Start of SOURCE DATA

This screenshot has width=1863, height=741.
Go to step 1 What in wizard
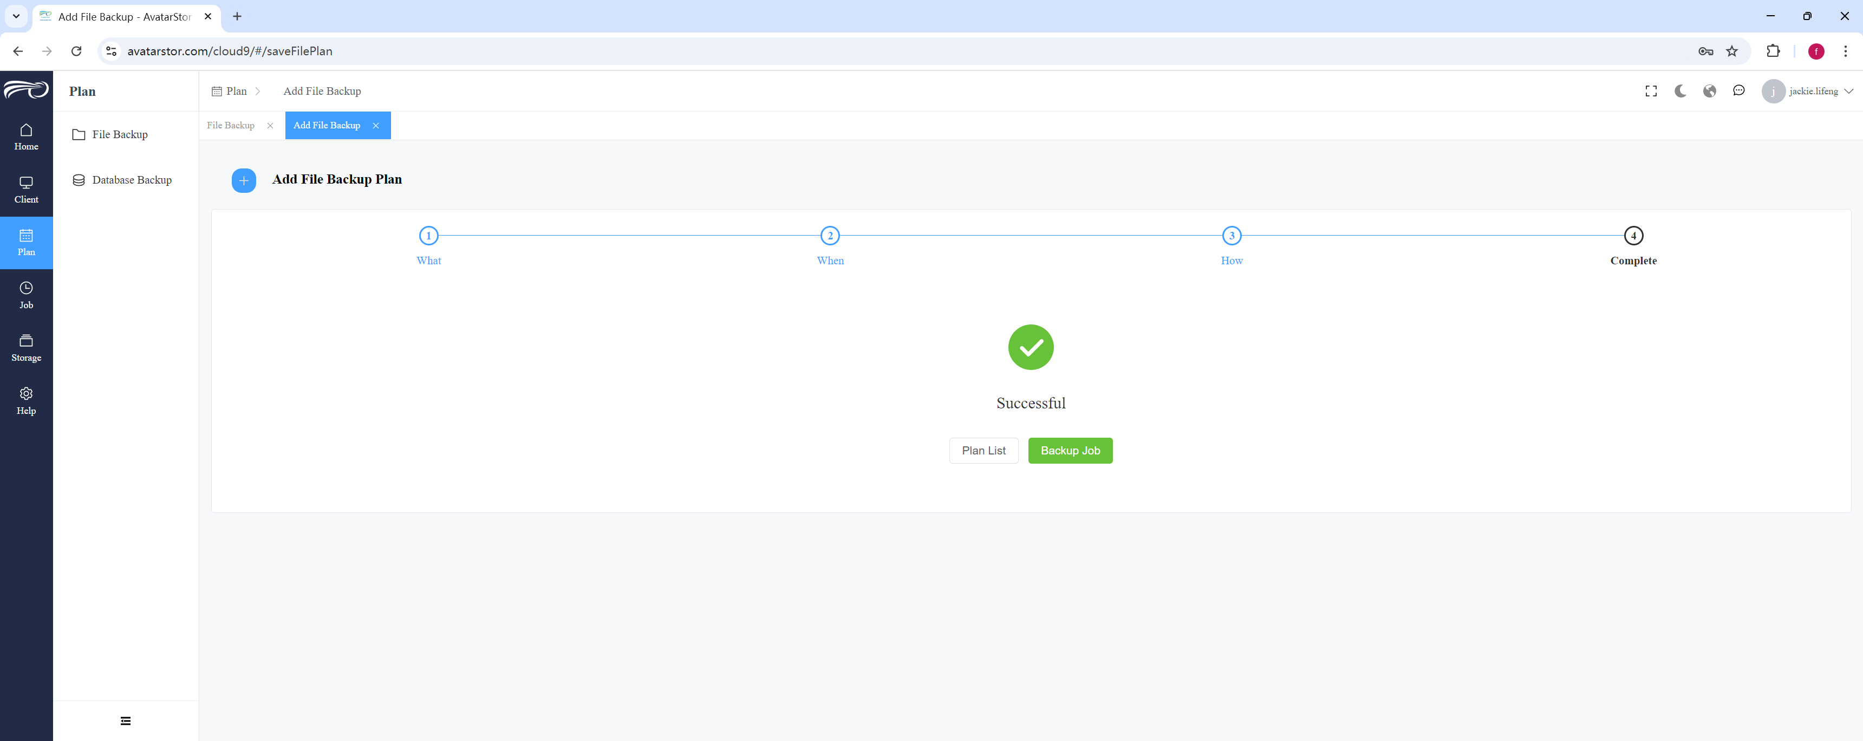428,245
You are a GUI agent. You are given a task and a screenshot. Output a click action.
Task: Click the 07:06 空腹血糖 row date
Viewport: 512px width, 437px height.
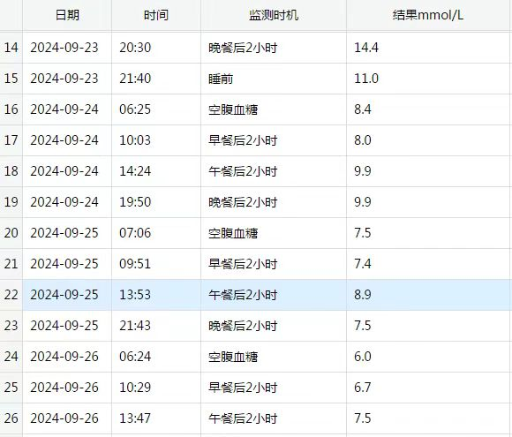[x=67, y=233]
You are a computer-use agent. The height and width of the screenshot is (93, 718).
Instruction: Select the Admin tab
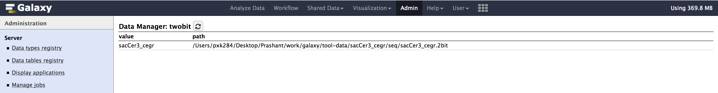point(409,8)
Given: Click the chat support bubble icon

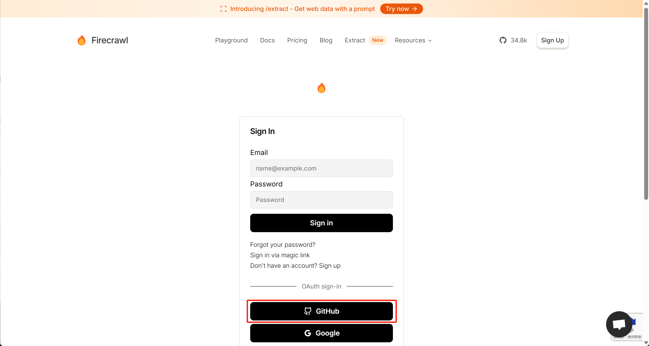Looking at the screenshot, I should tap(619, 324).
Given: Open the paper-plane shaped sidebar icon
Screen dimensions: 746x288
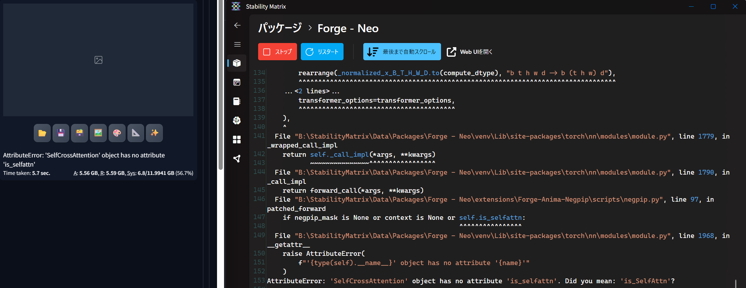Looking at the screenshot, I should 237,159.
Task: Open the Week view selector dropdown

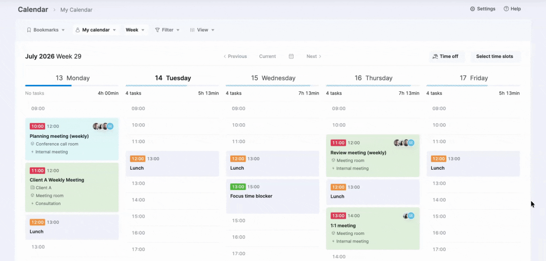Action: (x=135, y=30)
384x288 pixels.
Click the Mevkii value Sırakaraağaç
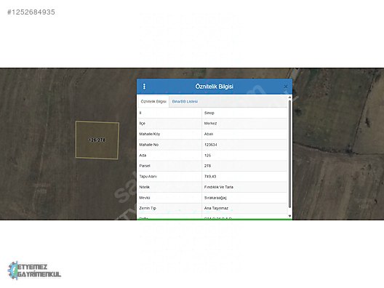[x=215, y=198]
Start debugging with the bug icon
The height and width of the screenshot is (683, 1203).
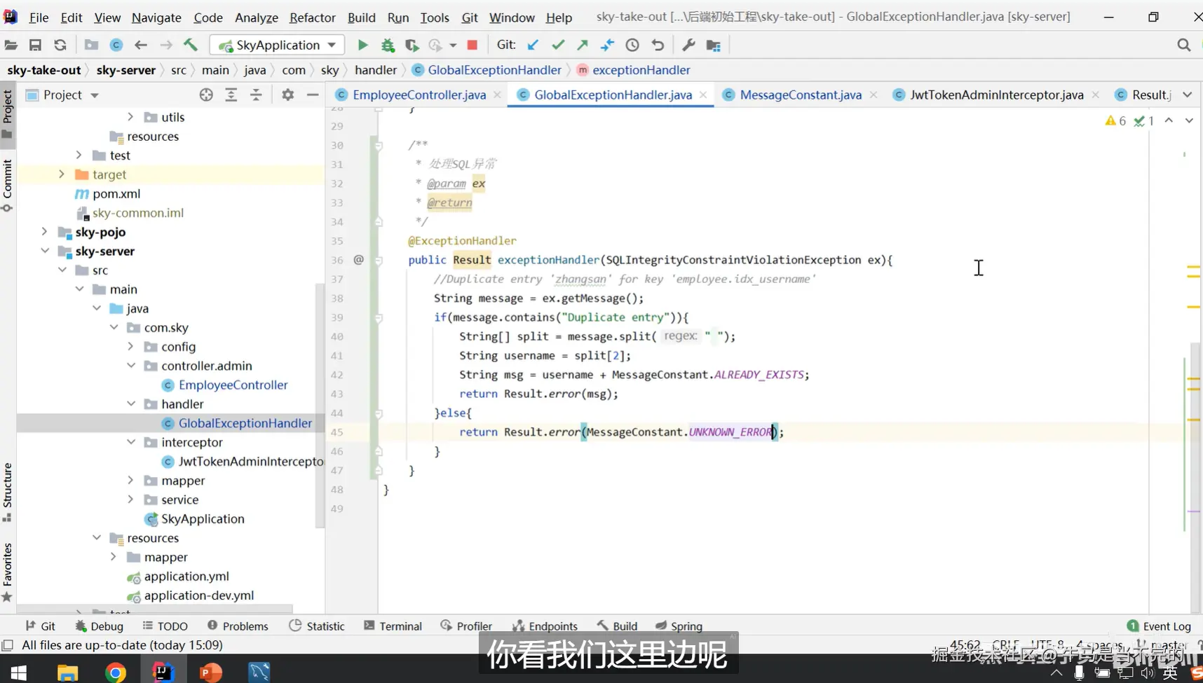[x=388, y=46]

End of SOURCE DATA

* [PROBLEM TO WORK ON]: Set the pictures aside and repeat only the lines from the one containing "Screen dimensions: 746x288" through the last line of the entries above, exactly as they stand.

* [SOLVED EXERCISE]:
Screen dimensions: 746x288
Looking at the screenshot, I should 237,159.
Task: Open the Week view selector dropdown

Action: (x=135, y=30)
384x288 pixels.
Click the Mevkii value Sırakaraağaç
[x=215, y=198]
Start debugging with the bug icon
The height and width of the screenshot is (683, 1203).
[x=388, y=46]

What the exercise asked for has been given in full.